# Southampton - what's it like?



## mattie (Mar 2, 2010)

Might be working at Southampton Uni, anyone any thoughts on

a - whether that is, in itself,a good idea.
b - where to live.
c - in regards (b), whether it would be possible to love somewhere in-between Southampton and Bristol and commute to both locations.
d - in regards (b) and (c), whether there is a place on the train line between Southampton and Bristol that isn't extortionate for commuting.  
e - in regards (c) and (d), how long either are likely to take.

Ta.


----------



## nadia (Mar 3, 2010)

My be Salisbury at a push about hour to Bristol and about 30 min to Southampton Central (which isn't really near the uni unless you work at the oceanography centre)  Its quite affluent there so I expect not cheap. I used to work for Southampton Uni I was made redundant (which I was not entirely happy about) different depts may differ


----------



## marty21 (Mar 3, 2010)

I know someone who used to work at Southampton and lived in Salisbury, so that commute is doable, Salisbury is a nice town, not sure how expensive it is to rent/buy though


----------



## mattie (Mar 3, 2010)

Ta, might look into Salisbury.  Might look at Warminster as well, not sure of rail links.

Really fancy a place out in sticks, but a bitch if we'd be commuting by train.


----------



## Kingdom (Mar 3, 2010)

The place itself is a shitehole.


----------



## editor (Mar 3, 2010)

Here's some photos of the town: http://www.urban75.org/photos/southampton/index.html

It's not the prettiest place, mainly thanks to the Luftwaffe and shitty 60s developers.


----------



## nicksonic (Mar 3, 2010)

mattie said:


> Ta, might look into Salisbury.  Might look at Warminster as well, not sure of rail links.
> 
> Really fancy a place out in sticks, but a bitch if we'd be commuting by train.

> _Given data_
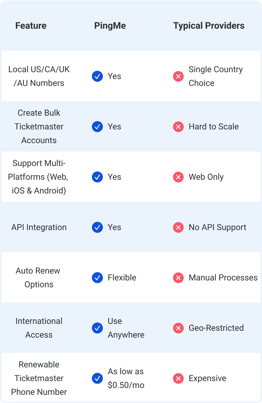Click the Feature column header
Image resolution: width=262 pixels, height=403 pixels.
pos(31,26)
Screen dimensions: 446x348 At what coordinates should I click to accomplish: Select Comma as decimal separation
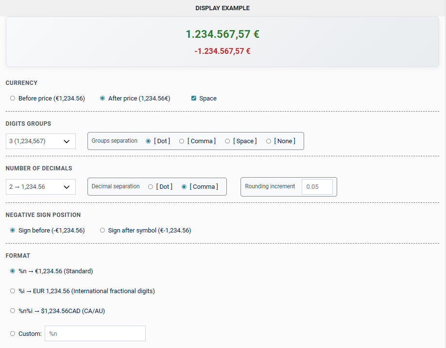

> _Exercises to complete_
A – Answer from the Southampton thread:
(i) About how long does nadia say the trip from Salisbury to Southampton Central takes?
(ii) Besides Salisbury, which town does mattie say might be worth a look?
(iii) What two things does editor blame for the town not being pretty?
B – Rewrite the part of the Southampton thread starting with "Might be working" and going on through "likely to take.", renaming "Bristol" to "Bath".
The material plays no part here.

> _Exercise solutions_
A –
(i) About 30 minutes.
(ii) Warminster.
(iii) The Luftwaffe and shitty 60s developers.

B –
Might be working at Southampton Uni, anyone any thoughts on

a - whether that is, in itself,a good idea.
b - where to live.
c - in regards (b), whether it would be possible to love somewhere in-between Southampton and Bath and commute to both locations.
d - in regards (b) and (c), whether there is a place on the train line between Southampton and Bath that isn't extortionate for commuting.  
e - in regards (c) and (d), how long either are likely to take.